--- start ---

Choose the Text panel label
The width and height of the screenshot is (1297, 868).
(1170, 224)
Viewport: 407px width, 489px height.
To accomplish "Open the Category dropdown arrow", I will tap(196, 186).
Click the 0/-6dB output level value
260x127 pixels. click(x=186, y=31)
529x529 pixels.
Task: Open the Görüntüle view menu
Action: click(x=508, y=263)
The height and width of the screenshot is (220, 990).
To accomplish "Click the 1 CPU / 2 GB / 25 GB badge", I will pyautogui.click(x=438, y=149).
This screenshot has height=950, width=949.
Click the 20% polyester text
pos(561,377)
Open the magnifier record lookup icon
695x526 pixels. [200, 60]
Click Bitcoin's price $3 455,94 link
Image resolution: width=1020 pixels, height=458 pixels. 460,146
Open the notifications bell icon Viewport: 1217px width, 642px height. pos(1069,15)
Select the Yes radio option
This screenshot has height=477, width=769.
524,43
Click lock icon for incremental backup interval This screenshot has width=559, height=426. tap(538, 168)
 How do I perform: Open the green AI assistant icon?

--- end ---

Exercise objective: Rewrite everything from the line containing "Click the 0/-6dB output level value" down to the line containing "will pyautogui.click(x=438, y=149).", changing "output level" to "input level" and leaving the rest unchanged.

Exercise response:
Click the 0/-6dB input level value
260x127 pixels. click(x=186, y=31)
529x529 pixels.
Task: Open the Görüntüle view menu
Action: click(x=508, y=263)
The height and width of the screenshot is (220, 990).
To accomplish "Click the 1 CPU / 2 GB / 25 GB badge", I will pyautogui.click(x=438, y=149).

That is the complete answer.